Il cause, il discute, il prouve, il réfute. On a vu des bavards, dédaignant le duo monotone, se lancer dans le trio et aborder même les difficultés de la partie carrée. Entre tous les mortels, ces bavards sont heureux.

La chaleur que frère Bruno mettait dans sa discussion avec lui-même, l’empêcha d’entendre un bruit provenant de la marche d’un homme qui furetait avec précaution dans le corridor. Cet homme n’était ni un moine ni un habitué du couvent, car il semblait aller un peu à l’aventure.

Ce pouvait être un des nombreux pèlerins qui affluaient au Mont depuis quelques semaines. Ce pouvait être aussi un vassal de la suite du roi de France.
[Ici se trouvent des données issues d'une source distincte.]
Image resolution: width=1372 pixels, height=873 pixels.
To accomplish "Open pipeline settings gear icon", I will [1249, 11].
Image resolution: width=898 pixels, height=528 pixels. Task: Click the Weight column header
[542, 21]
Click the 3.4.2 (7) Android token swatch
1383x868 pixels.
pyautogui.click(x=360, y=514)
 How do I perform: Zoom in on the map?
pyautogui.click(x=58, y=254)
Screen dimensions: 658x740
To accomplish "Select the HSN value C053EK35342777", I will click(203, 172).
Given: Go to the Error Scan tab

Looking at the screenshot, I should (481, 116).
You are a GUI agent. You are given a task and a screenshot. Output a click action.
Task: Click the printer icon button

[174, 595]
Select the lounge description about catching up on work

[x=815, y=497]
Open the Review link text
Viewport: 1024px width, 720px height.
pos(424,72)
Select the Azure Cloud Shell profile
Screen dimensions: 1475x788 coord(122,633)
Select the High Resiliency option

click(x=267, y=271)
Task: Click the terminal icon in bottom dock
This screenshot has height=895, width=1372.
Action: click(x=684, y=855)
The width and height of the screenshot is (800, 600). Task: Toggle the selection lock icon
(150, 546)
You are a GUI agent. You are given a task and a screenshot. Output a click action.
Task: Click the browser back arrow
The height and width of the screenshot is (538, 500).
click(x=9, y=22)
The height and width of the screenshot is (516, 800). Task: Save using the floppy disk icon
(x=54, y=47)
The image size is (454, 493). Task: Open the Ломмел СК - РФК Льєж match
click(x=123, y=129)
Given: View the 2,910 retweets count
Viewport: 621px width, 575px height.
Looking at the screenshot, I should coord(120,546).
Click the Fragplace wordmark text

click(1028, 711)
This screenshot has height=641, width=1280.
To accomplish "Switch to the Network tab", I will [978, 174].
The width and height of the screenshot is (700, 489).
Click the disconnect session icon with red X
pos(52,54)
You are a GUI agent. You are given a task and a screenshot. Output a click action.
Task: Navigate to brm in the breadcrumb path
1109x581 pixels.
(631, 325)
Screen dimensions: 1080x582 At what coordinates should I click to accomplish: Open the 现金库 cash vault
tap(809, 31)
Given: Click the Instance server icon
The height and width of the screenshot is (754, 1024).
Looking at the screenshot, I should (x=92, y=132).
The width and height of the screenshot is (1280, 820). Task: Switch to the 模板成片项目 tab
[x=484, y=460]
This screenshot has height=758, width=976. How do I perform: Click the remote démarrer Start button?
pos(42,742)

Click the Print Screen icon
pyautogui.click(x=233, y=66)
En admettant cette dernière hypothèse, le costume de notre homme ne faisait, en vérité, point d’honneur à la magnificence du plus puissant monarque de ce siècle. Il portait des chausses étriquées en futaine grise, qui accusaient un long usage et se pelaient aux jointures de ses jambes maigres. Son surcot de drap brun affectait au contraire une certaine ampleur. Sa coiffure était un bonnet à bateau, dont les bords repliés carrément formaient cette visière tombante qui caractérise encore de nos jours les devantières des pêcheurs montois.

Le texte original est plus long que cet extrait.